主要核心： Downloader Middleware 的方式实现 Selenium的对接。

缺点：此方法是阻塞式的，破坏了Scrapy异步处理的逻辑，速度会影响（还给出了Scrapy 对接 Splash方法）。

taobao.py

# -*- coding: utf-8 -*-

from scrapy import Request, Spider

from urllib.parse import quote

# quote适用于单个字符

from scrapyseleniumtest.items import ProductItem

class TaobaoSpider(Spider):

    name = 'taobao'

    allowed_domains = ['www.taobao.com']

    base_url = 'https://s.taobao.com/search?q='

    def start_requests(self):

        for keyword in self.settings.get('KEYWORDS'):

            for page in range(1, self.settings.get('MAX_PAGE') + 1):

                url = self.base_url + quote(keyword)
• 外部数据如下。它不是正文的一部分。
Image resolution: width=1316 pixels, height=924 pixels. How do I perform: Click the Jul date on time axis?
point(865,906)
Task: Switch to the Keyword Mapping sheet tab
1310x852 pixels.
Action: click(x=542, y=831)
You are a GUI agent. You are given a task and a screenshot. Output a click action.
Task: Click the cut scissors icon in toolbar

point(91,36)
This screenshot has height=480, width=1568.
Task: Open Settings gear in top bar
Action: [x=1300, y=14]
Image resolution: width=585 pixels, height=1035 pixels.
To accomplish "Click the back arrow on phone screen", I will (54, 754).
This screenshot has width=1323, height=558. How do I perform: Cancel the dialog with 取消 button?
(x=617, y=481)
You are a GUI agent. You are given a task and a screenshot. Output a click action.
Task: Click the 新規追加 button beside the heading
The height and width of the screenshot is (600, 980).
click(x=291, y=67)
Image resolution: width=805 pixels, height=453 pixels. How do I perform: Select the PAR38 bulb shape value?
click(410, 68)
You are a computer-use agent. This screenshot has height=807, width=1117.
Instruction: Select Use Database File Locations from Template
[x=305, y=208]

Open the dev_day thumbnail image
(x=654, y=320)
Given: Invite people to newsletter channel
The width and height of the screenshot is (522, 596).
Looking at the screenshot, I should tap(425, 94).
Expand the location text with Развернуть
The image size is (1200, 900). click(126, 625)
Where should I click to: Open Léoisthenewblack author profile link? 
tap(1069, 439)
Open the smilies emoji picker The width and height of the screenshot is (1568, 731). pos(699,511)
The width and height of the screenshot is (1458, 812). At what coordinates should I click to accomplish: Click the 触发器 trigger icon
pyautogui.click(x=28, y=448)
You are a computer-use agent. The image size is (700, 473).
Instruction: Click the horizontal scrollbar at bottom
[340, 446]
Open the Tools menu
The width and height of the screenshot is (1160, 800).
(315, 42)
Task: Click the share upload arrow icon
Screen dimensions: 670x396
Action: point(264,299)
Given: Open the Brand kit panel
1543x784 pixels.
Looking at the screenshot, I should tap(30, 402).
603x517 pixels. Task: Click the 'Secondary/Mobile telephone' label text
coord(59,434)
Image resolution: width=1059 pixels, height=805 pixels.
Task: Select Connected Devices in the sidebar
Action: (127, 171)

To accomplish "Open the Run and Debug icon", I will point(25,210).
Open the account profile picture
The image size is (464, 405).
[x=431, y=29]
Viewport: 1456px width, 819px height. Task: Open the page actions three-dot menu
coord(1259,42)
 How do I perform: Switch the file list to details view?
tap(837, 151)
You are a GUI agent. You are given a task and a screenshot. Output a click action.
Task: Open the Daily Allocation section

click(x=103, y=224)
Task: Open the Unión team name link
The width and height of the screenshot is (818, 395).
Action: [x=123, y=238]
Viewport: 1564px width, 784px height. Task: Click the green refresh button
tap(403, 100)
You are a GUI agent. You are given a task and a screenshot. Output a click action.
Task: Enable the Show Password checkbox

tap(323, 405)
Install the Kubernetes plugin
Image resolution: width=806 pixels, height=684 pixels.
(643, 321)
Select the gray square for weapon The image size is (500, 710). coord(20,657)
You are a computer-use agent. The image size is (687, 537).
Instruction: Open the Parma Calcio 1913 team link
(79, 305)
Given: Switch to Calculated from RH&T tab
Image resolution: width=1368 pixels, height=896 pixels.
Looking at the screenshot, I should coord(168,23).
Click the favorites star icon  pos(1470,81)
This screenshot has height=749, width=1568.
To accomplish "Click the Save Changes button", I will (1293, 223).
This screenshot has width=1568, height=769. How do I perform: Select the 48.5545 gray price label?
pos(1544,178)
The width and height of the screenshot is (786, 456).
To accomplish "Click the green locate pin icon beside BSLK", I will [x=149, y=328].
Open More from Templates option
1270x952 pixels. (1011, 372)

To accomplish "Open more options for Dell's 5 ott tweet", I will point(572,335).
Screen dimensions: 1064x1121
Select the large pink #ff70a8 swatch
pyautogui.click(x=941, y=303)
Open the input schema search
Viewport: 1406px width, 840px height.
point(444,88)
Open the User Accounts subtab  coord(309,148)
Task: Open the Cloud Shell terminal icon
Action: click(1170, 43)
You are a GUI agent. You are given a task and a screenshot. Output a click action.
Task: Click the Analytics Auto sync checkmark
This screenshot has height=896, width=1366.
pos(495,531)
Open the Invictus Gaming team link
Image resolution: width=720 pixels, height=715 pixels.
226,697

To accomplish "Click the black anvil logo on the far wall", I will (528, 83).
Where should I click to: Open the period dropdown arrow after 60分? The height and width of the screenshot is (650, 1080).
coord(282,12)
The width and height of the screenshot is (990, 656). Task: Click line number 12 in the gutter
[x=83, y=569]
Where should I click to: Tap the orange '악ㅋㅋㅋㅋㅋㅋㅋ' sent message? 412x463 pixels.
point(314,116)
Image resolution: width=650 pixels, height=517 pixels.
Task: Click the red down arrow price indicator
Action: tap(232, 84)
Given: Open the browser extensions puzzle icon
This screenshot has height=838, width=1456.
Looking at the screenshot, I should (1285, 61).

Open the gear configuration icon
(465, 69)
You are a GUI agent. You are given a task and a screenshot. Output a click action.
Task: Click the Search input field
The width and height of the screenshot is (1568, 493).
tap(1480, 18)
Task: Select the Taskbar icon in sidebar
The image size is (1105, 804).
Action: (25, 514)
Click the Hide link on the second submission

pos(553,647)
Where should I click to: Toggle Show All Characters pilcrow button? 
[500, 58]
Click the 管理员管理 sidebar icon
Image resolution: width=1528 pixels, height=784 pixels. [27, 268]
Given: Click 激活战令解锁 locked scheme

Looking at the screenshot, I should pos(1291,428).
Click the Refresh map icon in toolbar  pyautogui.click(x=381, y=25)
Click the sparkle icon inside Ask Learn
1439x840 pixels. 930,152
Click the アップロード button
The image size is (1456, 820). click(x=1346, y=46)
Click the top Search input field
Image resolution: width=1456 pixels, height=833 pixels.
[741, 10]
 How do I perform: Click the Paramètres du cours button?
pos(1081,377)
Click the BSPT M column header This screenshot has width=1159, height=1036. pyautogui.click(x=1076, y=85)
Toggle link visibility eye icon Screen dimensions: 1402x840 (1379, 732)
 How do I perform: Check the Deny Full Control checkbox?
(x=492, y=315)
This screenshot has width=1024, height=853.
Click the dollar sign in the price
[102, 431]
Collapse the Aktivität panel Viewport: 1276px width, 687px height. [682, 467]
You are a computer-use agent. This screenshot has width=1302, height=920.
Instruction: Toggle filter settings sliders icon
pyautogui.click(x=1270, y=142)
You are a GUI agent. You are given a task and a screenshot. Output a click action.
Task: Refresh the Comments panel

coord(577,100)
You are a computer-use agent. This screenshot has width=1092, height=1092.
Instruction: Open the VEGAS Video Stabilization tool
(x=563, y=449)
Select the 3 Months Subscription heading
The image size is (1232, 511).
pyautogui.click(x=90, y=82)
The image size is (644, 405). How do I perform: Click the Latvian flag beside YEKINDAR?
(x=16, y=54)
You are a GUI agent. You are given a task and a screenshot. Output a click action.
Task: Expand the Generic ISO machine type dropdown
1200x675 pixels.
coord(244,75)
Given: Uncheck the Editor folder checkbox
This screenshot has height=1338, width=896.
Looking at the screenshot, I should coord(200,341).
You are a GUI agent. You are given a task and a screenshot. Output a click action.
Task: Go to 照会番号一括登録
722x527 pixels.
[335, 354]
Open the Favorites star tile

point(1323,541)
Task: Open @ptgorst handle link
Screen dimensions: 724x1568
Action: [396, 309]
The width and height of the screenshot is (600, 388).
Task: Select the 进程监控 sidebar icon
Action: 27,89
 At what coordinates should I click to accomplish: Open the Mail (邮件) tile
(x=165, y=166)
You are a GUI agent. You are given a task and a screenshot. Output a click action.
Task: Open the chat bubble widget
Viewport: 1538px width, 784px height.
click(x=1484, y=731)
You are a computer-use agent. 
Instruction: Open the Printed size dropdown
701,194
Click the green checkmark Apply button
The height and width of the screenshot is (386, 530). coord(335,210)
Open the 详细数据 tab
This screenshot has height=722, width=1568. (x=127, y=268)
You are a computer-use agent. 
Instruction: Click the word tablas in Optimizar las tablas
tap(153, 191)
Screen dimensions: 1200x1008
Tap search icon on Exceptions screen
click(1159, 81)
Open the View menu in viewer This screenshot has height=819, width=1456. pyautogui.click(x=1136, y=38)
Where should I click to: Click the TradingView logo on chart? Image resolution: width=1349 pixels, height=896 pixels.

                yield Request(url=url, callback=self.parse, meta={'page': page}, dont_filter=True)

                #分页页码page传递参数，设置dot_filter不去重

    def parse(self, response):

        products = response.xpath(

            '//div[@id="mainsrp-itemlist"]//div[@class="items"][1]//div[contains(@class, "item")]')

        for product in products:

            item = ProductItem()

            item['price'] = ''.join(product.xpath('.//div[contains(@class, "price")]//text()').extract()).strip()

            item['title'] = ''.join(product.xpath('.//div[contains(@class, "title")]//text()').extract()).strip()

            item['shop'] = ''.join(product.xpath('.//div[contains(@class, "shop")]//text()').extract()).strip()

            item['image'] = ''.join(product.xpath('.//div[@class="pic"]//img[contains(@class, "img")]/@data-src').extract()).strip()

            item['deal'] = product.xpath('.//div[contains(@class, "deal-cnt")]//text()').extract_first()

            item['location'] = product.xpath('.//div[contains(@class, "location")]//text()').extract_first()

            yield item

items.py

# -*- coding: utf-8 -*-

# Define here the models for your scraped items

#

# See documentation in:

# http://doc.scrapy.org/en/latest/topics/items.html

from scrapy import Item, Field

class ProductItem(Item):

    collection = 'products'

    image = Field()

    price = Field()

    deal = Field()

    title = Field()

    shop = Field()

    location = Field()

midddlewares.py (对接关键点)

# -*- coding: utf-8 -*-

from selenium import webdriver

from selenium.common.exceptions import TimeoutException

from selenium.webdriver.common.by import By

from selenium.webdriver.support.ui import WebDriverWait

from selenium.webdriver.support import expected_conditions as EC

from scrapy.http import HtmlResponse

from logging import getLogger

class SeleniumMiddleware():

    def __init__(self, timeout=None, service_args=[]):

        self.logger = getLogger(__name__)

        self.timeout = timeout

        self.browser = webdriver.PhantomJS(service_args=service_args)

        self.browser.set_window_size(1400, 700)

        self.browser.set_page_load_timeout(self.timeout)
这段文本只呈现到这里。